Let $G_1, G_2$ be two groups that act on a set $S$ on the left, such that for all $g \in G_1$ there's $g' \in G_2$ such that $g\cdot s = g'\cdot s$ for all $s \in S$.
Define $h : G_1 \to G_2$, $h(g) = g'$ as defined above. Then $h(ab) = (ab)'$. Well $(ab)\cdot s = (ab)'\cdot s \ \forall s \implies \text{ it equals } a(b\cdot s) = a'(b'\cdot s)$. But I can't conclude that $(ab)' = a'b'$.
How are the two groups related?
Thanks @ThomasAndrews. "If the group actions are faithful then $G_1 \approx G_2$."
Let $h$ be well-defined by choosing any such $g'$ for each $g \in G_1$. From the above, as $(ab)' \cdot s = a'(b' \cdot s)$, we have that $b'^{-1} a'^{-1} (ab)' = 1$, so that equality follows. That means if $G_2 \times S \to S$ is faithful then $h$ is a homom. $h$ is injective as $g'\cdot s = h' \cdot s \ \forall s$, then by faithfullness of $G_2$ again $g' = h'$.
Intuitively, if we have the similar requirement and a map $h' : G_2 \to G_1$, then $h$ becomes an isomorphism.

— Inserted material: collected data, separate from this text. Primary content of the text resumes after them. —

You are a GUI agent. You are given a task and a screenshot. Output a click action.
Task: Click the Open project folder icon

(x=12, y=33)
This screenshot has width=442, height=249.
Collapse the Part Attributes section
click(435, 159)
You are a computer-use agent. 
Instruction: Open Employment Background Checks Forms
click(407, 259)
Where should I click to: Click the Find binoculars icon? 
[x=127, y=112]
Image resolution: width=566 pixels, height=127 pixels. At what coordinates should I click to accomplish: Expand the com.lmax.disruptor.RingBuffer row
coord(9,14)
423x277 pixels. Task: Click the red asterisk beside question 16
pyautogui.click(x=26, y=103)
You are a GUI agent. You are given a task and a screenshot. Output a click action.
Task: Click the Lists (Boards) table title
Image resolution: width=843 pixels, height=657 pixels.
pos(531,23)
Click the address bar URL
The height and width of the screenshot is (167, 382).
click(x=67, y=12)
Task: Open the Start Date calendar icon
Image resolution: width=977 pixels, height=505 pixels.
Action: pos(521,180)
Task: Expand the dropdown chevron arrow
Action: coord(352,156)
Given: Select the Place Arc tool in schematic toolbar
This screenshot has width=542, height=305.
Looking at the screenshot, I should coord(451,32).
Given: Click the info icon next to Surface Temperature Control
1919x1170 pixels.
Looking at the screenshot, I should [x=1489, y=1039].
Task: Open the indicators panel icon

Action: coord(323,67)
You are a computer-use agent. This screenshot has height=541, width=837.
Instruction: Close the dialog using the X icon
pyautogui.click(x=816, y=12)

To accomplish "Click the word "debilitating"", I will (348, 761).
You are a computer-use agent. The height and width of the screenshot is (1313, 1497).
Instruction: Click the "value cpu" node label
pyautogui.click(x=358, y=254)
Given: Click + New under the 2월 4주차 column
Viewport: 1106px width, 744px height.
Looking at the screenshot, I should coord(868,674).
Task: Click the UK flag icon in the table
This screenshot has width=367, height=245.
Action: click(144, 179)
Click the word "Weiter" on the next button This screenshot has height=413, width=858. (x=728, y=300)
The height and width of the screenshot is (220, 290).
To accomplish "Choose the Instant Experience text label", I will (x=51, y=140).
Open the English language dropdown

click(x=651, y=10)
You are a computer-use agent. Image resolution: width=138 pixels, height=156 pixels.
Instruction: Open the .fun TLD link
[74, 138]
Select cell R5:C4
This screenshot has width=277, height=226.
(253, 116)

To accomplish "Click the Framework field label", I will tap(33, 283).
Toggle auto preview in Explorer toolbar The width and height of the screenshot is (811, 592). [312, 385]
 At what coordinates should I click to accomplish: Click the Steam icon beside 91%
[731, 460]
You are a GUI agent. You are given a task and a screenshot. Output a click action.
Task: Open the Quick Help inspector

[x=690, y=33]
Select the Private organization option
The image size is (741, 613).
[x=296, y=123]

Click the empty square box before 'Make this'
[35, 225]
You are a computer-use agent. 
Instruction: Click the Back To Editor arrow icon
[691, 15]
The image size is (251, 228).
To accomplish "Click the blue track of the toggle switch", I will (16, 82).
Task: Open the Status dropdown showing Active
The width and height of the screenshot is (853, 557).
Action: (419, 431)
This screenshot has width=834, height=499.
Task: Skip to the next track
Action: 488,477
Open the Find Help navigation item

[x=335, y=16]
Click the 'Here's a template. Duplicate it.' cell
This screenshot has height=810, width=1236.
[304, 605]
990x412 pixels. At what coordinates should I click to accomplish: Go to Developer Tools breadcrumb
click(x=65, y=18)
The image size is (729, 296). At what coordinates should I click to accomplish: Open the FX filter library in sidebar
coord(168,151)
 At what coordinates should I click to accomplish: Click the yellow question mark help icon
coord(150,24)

If the group actions are faithful, then Thomas Andrews's comment answers the question. For general group actions, the situation is as follows. In each of your two groups $G_i$, the subset $H_i$ of elements that act as the identity on $S$ (i.e., map every element of $S$ to itself) is a normal subgroup. The two quotient groups $G_i/H_i$ are isomorphic.